Oscar: "El 80% de tus libros
gira en torno a nuestra madre. Mamá quería que fueras tan elegante y
sofisticada como ella".
Esther: "Cuanto más insistía
ella, más me fastidiaba a mí y reaccionaba peor".
Esther explica en el libro que su madre
hizo lo que quiso hasta el final, cuidada por dos o tres empleadas y que ellos
formalmente se portaron bien con ella y procuraron que no le faltara nada.
"Pero ambos fuimos muy crueles con ella. Dejamos que muriera sola".
Oscar: "Mi padre estaba bien. Un
día se fue a dormir y a la mañana siguiente estaba muerto. Pero mi madre tuvo
una decadencia muy dura y no, no fui a verla en los últimos días. Era difícil
de digerir. Victoria, mi mujer de entonces, se pasaba el día con ella".
Esther: "Yo estaba en París y no
adelanté el regreso. Cuando volví, de madrugada, me dijo la enfermera que
estaba en coma. Me fui sin verla. Yo vivía en el piso de abajo. Luego me
dijeron que había muerto. Creo que no me quería".
Uno de los desencuentros más constantes
entre los hermanos es si su familia vivía o no en la opulencia.
Oscar: "Esther, no es cierto lo
que cuentas en tus memorias anteriores, eso de que vivíamos rodeados de lujo.
La riqueza es relativa.
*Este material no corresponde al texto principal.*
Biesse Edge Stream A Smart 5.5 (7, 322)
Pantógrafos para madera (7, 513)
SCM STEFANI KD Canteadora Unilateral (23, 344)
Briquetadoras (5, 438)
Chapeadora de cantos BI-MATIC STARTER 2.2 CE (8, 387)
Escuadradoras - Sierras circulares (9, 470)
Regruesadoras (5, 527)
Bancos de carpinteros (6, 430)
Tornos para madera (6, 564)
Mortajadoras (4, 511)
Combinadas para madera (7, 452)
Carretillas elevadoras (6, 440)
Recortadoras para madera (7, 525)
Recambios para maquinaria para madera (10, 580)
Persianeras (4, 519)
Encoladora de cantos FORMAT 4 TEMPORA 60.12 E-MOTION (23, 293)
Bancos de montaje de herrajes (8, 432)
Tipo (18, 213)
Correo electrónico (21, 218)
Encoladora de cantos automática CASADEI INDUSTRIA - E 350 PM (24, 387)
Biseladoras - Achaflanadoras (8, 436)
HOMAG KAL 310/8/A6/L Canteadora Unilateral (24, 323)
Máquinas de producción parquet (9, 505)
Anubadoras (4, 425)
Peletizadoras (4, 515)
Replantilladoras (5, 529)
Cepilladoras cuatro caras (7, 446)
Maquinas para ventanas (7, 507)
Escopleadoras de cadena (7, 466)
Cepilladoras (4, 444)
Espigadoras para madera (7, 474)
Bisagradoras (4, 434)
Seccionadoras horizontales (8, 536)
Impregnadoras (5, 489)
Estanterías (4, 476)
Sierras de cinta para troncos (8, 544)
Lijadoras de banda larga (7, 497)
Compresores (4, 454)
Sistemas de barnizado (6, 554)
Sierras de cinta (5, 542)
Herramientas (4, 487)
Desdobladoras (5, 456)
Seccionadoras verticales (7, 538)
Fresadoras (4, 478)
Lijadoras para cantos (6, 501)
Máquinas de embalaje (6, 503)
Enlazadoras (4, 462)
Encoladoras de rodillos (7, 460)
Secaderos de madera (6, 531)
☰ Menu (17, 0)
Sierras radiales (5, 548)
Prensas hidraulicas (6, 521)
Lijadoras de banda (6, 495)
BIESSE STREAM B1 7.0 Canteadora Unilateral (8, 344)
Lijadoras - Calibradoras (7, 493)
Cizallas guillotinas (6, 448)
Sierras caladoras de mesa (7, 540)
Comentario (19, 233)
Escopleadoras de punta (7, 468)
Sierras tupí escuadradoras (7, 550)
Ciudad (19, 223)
Si me comparaba con mis condiscípulos de la Llotja
(donde estudiaba dibujo) el abismo era enorme. Si lo hacía con los de la Escuela
Alemana, el nivel era parecido, pero si lo hacía con algunos amigos del Club de
Tenis Barcelona nuestro nivel era inferior".
Esther: "No éramos ricos si nos
comparábamos con las familias del Tenis Barcelona o con las del Golf de El
Prat, pero teníamos palco en el Liceo".
Oscar: "Sí, pero se alquilaba.
No pertenecíamos al Círculo del Liceo ni al Ecuestre".
Esther: "He decidido que la
riqueza no está bien".
Oscar afirma en el libro que ha perdido
todo interés por "multitud de temas ideológicos, solidarios, de identidad
nacional y no digamos políticos". Critica a Esther por el "buenismo
zapateril" que, según él muestra en Pequeños delitos abominables.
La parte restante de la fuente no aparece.